The onetime leader in photography sales is gearing up to produce ingredients for a number of generic drugs, including the antimalarial drug hydroxychloroquine that President Trump has touted in the treatment of coronavirus. Meanwhile, the U.S. is aiming to shift from relying on countries such as China and India, Kodak Chief Executive Jim Continenza and U.S. officials said. Mr. Trump in May issued an order allowing the DFC to financially support the “domestic production of strategic resources” for the coronavirus pandemic and “to strengthen any relevant domestic supply chains.”
Kodak will produce “starter materials” and “active pharmaceutical ingredients” used to produce generic medicines. “We have a long, long history in chemical and advanced materials—well over 100 years,” Mr. Continenza said. He added that Kodak’s existing infrastructure allows the company “to get up and running quickly.” Kodak is effectively changing gears, expecting its pharmaceutical ingredients to make up 30% to 40% of its business over time, and expects the loan to create around 300 jobs in Rochester, and 30 to 50 jobs in Minnesota.
For the U.S., the benefit of providing the loan to Kodak is to reduce reliance on other countries, particularly China, for drugs, DFC head Adam Boehler said: “We don’t ever want to be in a position, because of a pandemic, because of any reason,” that a foreign entity could upend U.S. access to medicines or pharmaceutical products".
China is the world’s biggest supplier of the raw materials—known as active pharmaceutical ingredients—that form the basis of medicines.

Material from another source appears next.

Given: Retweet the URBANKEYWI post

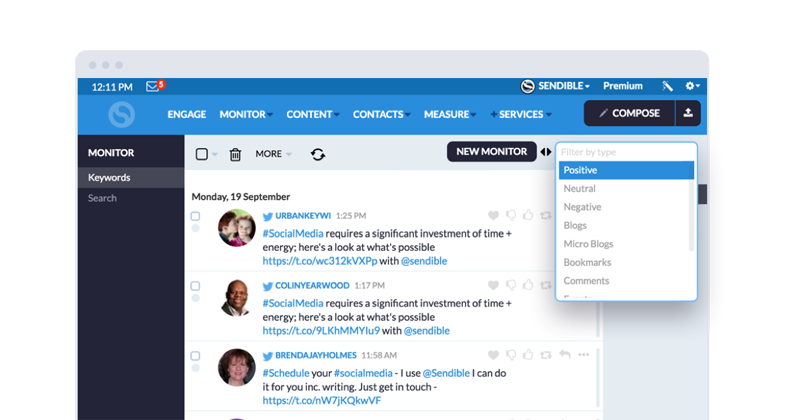Looking at the screenshot, I should (x=547, y=215).
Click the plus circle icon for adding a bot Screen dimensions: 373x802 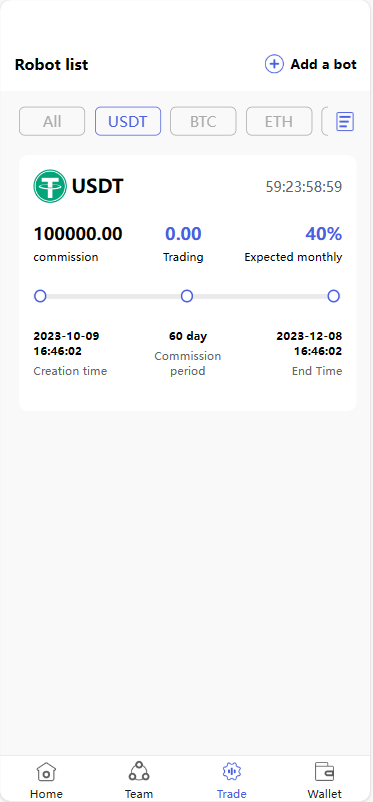274,64
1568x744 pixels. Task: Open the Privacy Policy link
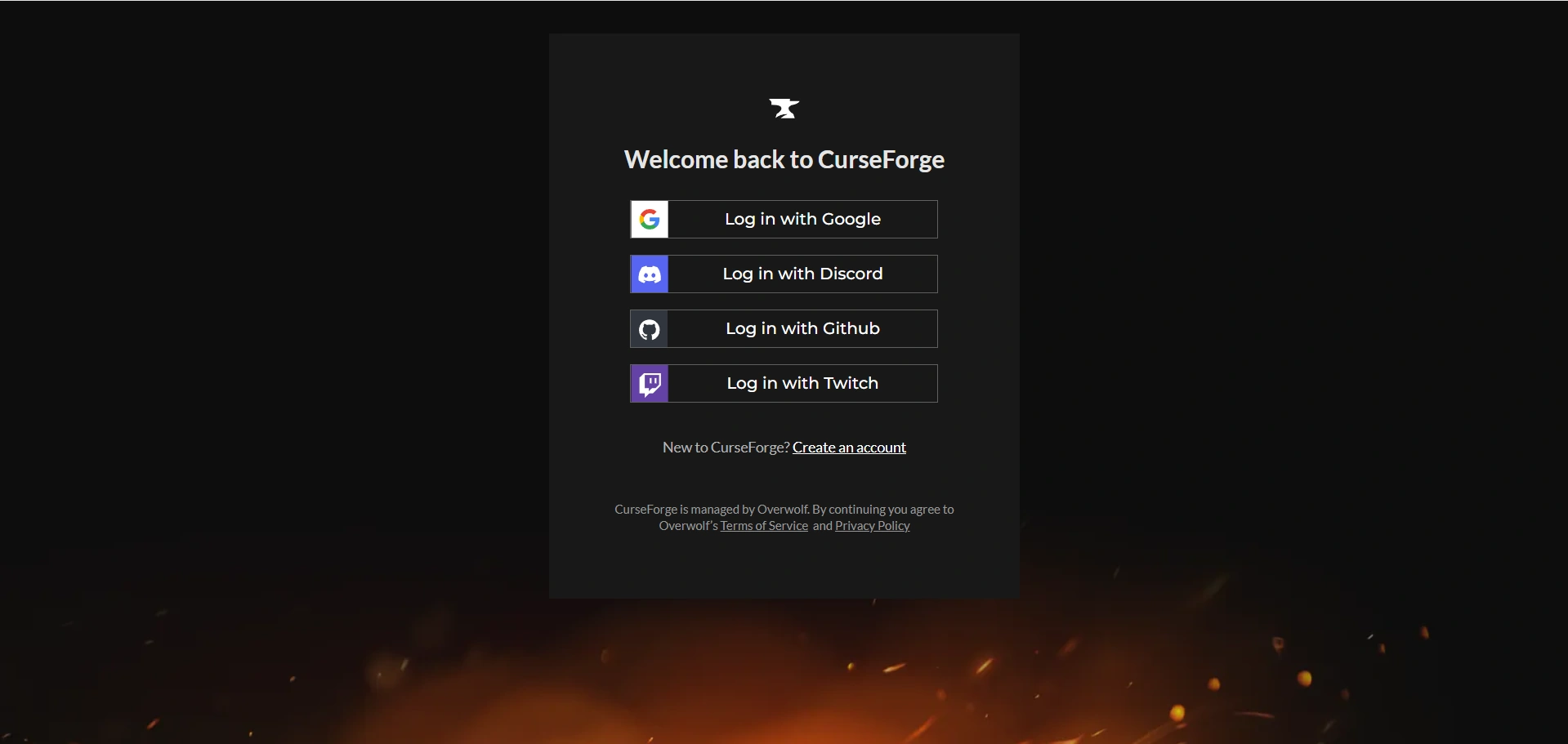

That dependence on China makes shortages more likely should Chinese manufacturing be shaken, according to a 2019 U.S. government report. China’s dominance is growing: The U.S. imported $3.9 billion worth of pharmaceutical raw material from China in 2017, an increase of nearly one-quarter from the prior year, according to IHS Markit.
Rear Adm. John Polowczyk, who heads the White House’s supply-chain task force, said domestic drug production began shifting away from the U.S. in the 1970s, largely for reasons related to cost savings.
Peter Navarro, the White House trade adviser, said “This is not about China or India or any one country. It’s about America losing its pharmaceutical supply chains to the sweat shops, pollution havens, and tax havens around the world that cheat America out of its pharmaceutical independence.”